+++ EXERCISE MATERIAL +++
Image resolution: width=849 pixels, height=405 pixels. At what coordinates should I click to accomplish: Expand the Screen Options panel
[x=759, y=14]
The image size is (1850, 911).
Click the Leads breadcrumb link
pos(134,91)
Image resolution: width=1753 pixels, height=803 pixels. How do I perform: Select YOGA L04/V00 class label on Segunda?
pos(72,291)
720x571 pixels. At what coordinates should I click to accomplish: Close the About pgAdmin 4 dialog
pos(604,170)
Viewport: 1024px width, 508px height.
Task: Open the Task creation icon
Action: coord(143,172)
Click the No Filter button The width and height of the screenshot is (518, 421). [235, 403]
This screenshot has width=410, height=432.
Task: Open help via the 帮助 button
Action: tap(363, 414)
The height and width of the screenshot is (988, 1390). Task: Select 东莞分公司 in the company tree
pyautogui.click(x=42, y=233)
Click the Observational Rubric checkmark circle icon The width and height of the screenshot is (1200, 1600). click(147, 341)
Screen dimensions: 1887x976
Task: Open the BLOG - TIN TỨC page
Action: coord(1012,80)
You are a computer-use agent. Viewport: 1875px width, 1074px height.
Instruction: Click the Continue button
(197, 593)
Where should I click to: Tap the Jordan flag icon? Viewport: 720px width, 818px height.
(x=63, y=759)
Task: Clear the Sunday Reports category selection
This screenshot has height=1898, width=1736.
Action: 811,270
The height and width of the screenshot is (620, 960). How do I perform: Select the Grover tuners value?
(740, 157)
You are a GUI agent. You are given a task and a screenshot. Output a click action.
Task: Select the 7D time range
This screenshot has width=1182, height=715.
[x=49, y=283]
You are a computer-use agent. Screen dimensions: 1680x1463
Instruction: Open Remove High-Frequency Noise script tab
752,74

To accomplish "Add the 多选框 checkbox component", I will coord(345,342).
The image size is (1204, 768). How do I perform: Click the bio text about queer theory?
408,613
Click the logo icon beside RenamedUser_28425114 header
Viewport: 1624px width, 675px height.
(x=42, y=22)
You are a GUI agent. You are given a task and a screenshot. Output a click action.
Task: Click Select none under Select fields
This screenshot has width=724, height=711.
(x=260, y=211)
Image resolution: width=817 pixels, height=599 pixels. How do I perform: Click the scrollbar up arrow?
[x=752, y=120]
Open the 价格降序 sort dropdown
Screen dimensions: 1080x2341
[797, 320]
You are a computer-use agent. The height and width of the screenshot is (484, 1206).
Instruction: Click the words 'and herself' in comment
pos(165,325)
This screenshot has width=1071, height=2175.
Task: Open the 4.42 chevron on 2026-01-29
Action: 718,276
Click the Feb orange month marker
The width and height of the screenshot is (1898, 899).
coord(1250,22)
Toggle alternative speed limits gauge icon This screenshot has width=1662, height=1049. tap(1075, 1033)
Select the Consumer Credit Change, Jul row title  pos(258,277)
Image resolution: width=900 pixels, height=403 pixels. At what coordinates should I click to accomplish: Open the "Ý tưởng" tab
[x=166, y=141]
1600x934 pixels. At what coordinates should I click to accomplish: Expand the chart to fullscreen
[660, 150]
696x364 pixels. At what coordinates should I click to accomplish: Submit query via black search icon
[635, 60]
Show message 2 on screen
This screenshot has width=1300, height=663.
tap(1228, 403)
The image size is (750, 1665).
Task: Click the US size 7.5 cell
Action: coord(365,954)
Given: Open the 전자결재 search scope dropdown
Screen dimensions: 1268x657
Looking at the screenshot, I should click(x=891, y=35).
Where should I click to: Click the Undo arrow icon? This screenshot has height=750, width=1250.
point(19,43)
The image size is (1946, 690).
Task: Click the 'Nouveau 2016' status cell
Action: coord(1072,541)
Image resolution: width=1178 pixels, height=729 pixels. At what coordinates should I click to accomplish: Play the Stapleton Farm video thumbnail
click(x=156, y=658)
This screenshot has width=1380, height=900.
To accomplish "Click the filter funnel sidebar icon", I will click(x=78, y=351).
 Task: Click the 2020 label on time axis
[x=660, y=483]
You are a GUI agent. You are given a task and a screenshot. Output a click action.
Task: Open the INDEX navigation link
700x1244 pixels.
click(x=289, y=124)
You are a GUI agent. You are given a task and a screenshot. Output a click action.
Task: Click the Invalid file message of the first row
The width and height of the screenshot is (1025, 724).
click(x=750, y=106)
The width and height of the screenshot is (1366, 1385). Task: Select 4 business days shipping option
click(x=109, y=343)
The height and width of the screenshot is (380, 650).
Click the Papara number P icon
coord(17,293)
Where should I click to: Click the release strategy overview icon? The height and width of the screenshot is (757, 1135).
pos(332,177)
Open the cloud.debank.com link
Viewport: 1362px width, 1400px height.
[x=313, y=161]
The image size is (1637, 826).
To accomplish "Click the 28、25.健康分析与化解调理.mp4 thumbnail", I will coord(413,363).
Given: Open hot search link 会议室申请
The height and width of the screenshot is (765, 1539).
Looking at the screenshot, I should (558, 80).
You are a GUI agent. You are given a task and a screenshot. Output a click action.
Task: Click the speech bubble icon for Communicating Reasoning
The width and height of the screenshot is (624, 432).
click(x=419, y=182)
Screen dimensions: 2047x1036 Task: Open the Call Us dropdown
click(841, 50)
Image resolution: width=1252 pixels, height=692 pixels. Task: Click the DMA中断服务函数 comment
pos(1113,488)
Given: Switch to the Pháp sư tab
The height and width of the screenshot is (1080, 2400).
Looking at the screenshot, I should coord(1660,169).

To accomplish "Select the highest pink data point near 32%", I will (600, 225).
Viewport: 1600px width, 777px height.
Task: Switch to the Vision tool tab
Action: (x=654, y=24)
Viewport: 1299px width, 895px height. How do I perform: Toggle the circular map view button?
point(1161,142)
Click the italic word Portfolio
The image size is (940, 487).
+++
**DIRECTIONS**. Return the lines above that include the string "computer".

**YOUR RESPONSE**.
You are a computer-use agent. Viewport: 1875px width, 1074px height.
You are a computer-use agent. Screen dimensions: 1680x1463
You are a computer-use agent. The height and width of the screenshot is (484, 1206).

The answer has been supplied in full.